关于线、多边行类型的存储可参考官方文档：https://docs.mongodb.com/manual/reference/geojson/

使用$geoNear聚合阶段查询排序附近的文档并返回计算距离

最终，要使用地理空间索引进行附近的文档查询并且返回距离字段，需要使用MongoDB的聚合aggregate查询，使用$geoNear作为第一阶段聚合所需文档。
使用如下：

db.places.aggregate([
   {
     $geoNear: {
        near: { type: "Point", coordinates: [ -73.99279, 40.719296]},
        distanceField: "dist.calculated",
        maxDistance: 2,
        query: { category: "Parks" },
        includeLocs: "dist.location",
        spherical: true
     }
   }
])

其中个字段含义:

near: 查找最近坐标的点，可理解为地图app中‘我的位置’；
distanceField: 指定计算后的距离字段名；
maxDistance: 最大距离限制；
query: 对查询文档的限制，类似$match阶段，使用mongodb的查询语句即可；
includeLocs: 指定返回当前文档的经纬度数据的字段名,
spherical: 当为True时将使用球形几何计算距离，不过2dsphere索引默认都使用球形几何。

更详细的使用方法可参考官方文档：https://docs.mongodb.com/manual/reference/operator/aggregation/geoNear/#pipe._S_geoNear

项目代码示例

1. 插入文档示例

先在数据库插入几条模拟数据如下：

[
{
    "_id": {
        "$oid": "5f43b73e5a25bb14ec753a23"
    },
    "area_name": "测试区域1",
    "company_name": "科技有限公司",
    "geo_point": {
        "type": "Point",
        "coordinates": [106.704063, 29.867705]
    }
},
{
    "_id": {
        "$oid": "5f43b815c515d315de2ae744"
    },
    "area_name": "测试区域1",
    "company_name": "农业责任公司",
    "geo_point": {
        "type": "Point",
        "coordinates": [106.704064, 29.867708]
    }
},
{
    "_id": {
        "$oid": "5f43b824c515d315de2ae745"
    },
    "area_name": "测试区域2",
    "company_name": "科技贸易有限公司",
    "geo_point": {
        "type": "Point",
        "coordinates": [106.704055, 29.867711]
    }
},
{
    "_id": {
        "$oid": "5f43b834c515d315de2ae746"
    },
    "area_name": "测试区域2",
    "company_name": "金融有限公司",
    "geo_point": {
        "type": "Point",
        "coordinates": [106.704052, 29.867718]
    }
}
]

2. 索引创建

除地理坐标索引外，由于后端接口需要对多个字段进行筛选，这里模拟多字段的索引创建。
因该处仅做模拟，mongodb的连接使用了最简单的方式进行，只是方便操作。

可以手动或者使用代码创建索引，我这里使用了代码创建，代码如下：

import pymongo
from pymongo import MongoClient, IndexModel

uri = "mongodb://%s:%s@%s" % ("admin", "admin", "localhost:27017")
client = MongoClient(uri, connect=False)
db = client["test"]
coll = db["company_detail"]


def create_all_indexes():
    indexes = [
        IndexModel([("geo_point", "2dsphere")], background=True),
        IndexModel([("area_name", pymongo.DESCENDING)], background=True),
        IndexModel([("company_name", pymongo.DESCENDING)], unique=True, background=True)

▶ 问题:
1. 根据上面的提取文本，$geoNear 阶段中的 distanceField 字段有什么作用？
2. 照原文抄录上面提取文本中从“除地理坐标索引外，由于后端接口需要对多个字段进行筛选，这里模拟多字段的索引创建。”到“client = MongoClient(uri, connect=False)”的这一段。

▶ 所给材料:

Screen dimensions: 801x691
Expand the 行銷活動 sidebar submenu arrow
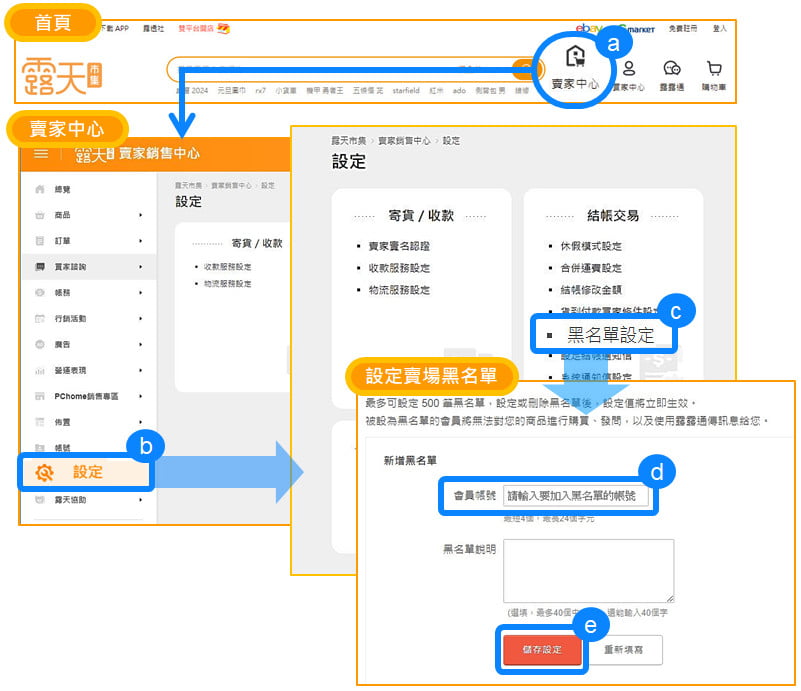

▶ 解答:
1. 指定计算后的距离字段名。

2.
除地理坐标索引外，由于后端接口需要对多个字段进行筛选，这里模拟多字段的索引创建。
因该处仅做模拟，mongodb的连接使用了最简单的方式进行，只是方便操作。

可以手动或者使用代码创建索引，我这里使用了代码创建，代码如下：

import pymongo
from pymongo import MongoClient, IndexModel

uri = "mongodb://%s:%s@%s" % ("admin", "admin", "localhost:27017")
client = MongoClient(uri, connect=False)